De plus en plus de belges s’interrogent sur notre pays et sur son avenir.
C’est un courant froid, lancinant, que je ressens dans tous les milieux que je côtoie, à commencer par le milieu de l’enseignement universitaire auquel je consacre beaucoup de temps.
Il se passe quelque chose.
Une rupture.
Je veux dire une véritable rupture, pas l’expression mondaine ou convenue de ceux qui qui disent que tout change en espérant que rien ne les affectera.
C’est l’abandon au monde de l’inertie, de la tétanie.

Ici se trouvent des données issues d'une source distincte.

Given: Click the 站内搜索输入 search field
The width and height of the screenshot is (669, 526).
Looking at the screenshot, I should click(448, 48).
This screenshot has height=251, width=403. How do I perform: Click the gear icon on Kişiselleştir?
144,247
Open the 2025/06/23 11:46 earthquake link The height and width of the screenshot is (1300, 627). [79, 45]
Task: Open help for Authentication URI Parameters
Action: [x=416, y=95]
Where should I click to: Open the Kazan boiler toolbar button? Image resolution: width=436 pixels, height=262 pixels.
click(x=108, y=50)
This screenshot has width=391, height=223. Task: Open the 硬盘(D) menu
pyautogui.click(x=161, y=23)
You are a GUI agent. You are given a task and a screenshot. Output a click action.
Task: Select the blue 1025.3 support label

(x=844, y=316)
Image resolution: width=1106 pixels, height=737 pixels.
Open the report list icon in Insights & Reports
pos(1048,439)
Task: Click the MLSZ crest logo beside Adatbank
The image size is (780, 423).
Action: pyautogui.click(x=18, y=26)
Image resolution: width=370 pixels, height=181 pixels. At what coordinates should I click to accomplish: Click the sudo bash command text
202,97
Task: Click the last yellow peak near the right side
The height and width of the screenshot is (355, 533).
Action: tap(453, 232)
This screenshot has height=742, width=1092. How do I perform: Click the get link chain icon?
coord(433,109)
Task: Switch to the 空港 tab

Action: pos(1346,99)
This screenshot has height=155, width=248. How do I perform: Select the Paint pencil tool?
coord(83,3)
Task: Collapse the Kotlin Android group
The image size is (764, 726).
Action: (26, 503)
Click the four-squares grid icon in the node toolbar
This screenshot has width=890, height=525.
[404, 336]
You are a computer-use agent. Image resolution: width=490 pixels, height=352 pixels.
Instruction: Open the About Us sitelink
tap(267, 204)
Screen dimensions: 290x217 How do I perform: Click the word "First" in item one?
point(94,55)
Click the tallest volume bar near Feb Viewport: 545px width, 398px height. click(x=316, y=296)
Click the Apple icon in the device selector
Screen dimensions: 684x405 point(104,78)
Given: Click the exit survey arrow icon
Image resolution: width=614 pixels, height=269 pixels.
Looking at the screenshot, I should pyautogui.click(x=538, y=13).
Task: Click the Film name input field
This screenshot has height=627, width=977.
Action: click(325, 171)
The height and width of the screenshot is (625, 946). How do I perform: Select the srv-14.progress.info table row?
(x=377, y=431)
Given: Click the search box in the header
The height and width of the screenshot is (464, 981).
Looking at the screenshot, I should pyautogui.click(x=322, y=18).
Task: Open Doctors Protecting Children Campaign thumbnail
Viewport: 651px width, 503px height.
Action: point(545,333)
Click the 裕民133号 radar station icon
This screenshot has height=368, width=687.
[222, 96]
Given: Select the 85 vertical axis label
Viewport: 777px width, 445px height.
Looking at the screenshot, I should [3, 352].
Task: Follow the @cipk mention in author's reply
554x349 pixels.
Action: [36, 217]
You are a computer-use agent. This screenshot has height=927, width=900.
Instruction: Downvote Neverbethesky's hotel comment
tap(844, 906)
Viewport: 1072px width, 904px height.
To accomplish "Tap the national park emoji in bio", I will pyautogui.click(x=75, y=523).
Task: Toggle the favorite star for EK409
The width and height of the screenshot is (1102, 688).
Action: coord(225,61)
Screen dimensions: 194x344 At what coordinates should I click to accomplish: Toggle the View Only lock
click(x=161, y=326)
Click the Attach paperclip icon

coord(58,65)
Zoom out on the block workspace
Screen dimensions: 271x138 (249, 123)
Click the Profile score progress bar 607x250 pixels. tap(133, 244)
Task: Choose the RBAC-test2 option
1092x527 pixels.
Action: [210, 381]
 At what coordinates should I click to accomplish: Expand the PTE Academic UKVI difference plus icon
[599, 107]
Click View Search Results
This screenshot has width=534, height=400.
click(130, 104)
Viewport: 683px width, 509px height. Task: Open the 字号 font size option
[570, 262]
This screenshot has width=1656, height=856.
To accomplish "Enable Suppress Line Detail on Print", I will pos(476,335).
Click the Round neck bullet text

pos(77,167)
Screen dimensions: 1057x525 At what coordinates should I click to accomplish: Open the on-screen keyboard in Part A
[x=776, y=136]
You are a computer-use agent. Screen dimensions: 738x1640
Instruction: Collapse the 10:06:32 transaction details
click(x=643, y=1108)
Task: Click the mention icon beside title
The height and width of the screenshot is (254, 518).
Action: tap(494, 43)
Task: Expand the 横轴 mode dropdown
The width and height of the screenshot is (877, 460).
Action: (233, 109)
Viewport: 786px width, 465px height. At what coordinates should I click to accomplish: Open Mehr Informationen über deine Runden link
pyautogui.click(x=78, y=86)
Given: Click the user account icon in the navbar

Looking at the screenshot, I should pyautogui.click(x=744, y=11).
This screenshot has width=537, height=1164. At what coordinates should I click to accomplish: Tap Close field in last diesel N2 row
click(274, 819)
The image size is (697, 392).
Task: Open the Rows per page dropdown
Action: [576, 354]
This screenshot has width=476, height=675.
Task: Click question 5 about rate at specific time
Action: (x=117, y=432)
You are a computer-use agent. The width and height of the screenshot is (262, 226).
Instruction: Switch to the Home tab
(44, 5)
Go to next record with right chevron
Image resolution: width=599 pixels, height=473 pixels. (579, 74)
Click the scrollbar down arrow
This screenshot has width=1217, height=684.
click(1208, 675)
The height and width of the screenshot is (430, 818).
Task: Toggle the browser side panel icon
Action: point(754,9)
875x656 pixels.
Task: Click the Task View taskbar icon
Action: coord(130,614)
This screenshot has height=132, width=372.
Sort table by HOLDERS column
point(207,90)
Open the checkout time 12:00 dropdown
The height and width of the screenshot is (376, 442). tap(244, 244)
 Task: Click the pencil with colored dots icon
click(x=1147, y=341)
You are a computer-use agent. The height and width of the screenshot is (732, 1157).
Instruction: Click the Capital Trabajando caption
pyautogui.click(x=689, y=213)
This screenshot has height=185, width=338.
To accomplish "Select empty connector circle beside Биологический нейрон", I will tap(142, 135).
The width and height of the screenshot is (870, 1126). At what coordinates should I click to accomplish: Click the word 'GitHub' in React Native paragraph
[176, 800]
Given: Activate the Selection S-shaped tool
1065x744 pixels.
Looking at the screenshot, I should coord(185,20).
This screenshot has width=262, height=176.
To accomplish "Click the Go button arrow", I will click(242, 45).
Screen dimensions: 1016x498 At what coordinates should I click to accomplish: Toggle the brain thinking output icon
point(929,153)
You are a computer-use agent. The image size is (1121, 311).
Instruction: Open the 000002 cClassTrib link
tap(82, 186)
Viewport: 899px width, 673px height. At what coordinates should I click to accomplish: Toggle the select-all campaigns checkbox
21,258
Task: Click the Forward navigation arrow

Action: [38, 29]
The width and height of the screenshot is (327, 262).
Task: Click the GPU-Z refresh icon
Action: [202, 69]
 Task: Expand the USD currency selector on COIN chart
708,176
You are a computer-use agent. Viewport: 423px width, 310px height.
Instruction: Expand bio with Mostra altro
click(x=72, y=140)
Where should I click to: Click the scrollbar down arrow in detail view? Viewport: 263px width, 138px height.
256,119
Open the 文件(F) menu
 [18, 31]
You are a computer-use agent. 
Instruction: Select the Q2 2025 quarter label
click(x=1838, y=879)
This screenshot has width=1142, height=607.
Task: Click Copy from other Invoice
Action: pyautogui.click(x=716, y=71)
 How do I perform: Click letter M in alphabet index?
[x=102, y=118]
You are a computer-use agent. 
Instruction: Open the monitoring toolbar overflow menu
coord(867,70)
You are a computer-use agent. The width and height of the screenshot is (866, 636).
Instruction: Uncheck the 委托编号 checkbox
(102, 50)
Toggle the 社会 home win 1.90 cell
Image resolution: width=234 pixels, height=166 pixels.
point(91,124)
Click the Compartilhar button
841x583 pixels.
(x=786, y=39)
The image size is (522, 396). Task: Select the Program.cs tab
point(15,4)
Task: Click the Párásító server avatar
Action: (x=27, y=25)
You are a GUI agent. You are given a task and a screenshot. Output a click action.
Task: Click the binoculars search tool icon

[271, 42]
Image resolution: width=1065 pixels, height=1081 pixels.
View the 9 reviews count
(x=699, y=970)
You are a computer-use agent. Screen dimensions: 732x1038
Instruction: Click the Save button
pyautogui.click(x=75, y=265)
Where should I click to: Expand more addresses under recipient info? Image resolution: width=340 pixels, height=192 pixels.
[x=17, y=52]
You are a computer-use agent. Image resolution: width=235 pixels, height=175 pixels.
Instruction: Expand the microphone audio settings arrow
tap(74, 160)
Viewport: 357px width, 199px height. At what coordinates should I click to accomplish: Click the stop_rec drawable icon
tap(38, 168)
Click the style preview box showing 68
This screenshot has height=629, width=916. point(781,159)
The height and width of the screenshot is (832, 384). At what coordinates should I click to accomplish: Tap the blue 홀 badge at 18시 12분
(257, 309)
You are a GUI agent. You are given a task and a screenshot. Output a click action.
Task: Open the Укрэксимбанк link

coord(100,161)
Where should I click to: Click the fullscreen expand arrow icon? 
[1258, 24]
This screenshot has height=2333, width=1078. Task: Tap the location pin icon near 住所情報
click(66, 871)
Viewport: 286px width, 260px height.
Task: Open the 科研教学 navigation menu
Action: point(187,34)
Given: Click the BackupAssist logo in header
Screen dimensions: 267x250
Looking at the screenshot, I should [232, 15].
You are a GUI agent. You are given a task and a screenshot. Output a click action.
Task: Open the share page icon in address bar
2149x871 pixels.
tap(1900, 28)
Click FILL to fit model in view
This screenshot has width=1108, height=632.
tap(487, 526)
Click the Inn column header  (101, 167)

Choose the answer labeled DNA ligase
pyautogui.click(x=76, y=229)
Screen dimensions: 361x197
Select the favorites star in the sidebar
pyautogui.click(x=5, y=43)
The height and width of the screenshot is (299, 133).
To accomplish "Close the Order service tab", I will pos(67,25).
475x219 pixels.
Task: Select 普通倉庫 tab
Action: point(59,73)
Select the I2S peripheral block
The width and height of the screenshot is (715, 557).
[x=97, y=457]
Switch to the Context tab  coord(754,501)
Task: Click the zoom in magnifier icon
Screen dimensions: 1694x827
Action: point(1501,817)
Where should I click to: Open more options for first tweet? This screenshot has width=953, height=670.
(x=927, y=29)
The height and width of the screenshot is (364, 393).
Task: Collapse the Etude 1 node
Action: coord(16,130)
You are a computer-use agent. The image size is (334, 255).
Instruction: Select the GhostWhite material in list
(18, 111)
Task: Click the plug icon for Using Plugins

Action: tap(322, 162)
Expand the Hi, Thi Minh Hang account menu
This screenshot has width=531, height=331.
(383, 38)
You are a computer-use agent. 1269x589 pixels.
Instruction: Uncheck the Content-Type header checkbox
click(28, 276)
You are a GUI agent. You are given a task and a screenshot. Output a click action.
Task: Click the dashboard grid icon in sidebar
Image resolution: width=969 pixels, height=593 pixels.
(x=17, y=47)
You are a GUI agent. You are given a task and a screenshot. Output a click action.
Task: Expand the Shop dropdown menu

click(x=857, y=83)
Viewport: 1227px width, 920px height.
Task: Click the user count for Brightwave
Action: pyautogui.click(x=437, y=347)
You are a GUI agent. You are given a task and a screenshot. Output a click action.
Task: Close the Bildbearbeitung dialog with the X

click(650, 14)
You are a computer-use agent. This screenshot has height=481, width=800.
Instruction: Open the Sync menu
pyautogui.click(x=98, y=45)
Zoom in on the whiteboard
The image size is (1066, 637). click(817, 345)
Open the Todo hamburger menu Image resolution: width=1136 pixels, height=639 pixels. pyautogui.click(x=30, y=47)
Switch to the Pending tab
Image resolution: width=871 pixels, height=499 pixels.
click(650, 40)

Et le Belgique ressent une immense déception.
La plupart des jeunes à qui j’enseigne (certes favorisés) ne veulent qu’une chose : quitter ce pays qui leur a pourtant donné un enseignement de base.
Ces jeunes ne voient qu’une dette publique, des problèmes de pensions qui leur sont étrangers et surtout une absence de bienveillance sociale.
L’âge médian de la population belge est environ de 48 ans, soit un âge plus proche de la retraite que de celui du début d’une vie professionnelle.
Le belge médian a un quart de siècle de plus que sa jeunesse.
Tout se mêle et s’entrechoque : une mobilité anéantie, des tunnels en poussière, des prisons qui étouffent, des écoles désargentées, un climat anxiogène suite aux attentats qui révèlent des failles dans l’exercice de l’Etat, un monde politique au projet sociétal illisible, des syndicats menant des combats dispersés devant un patronat qui n’écoute pas, une scission de plus en plus profonde entre les communautés, etc. dans un contexte où l’Europe est en questionnement sur sa propre réalité.
La confiance s’amenuise.
Ces malaises se conjuguent pour devenir une inquiétude citoyenne.
Comme de nombreux autres, je crois en l’Etat et au modèle belge.
Mais je vois aussi que je suis, comme d’autres qui ont suivi le même trace , une vigie de plus en plus isolée dans une nuit qui tombe sur la Belgique d’antan.
Je crois qu’il faut faire très attention car la jeunesse s’enfuit, sinon physiquement, à tout le moins mentalement, de ce pays.
Et un pays qui ne se consacre pas totalement à sa jeunesse, c’est un pays qui échoue.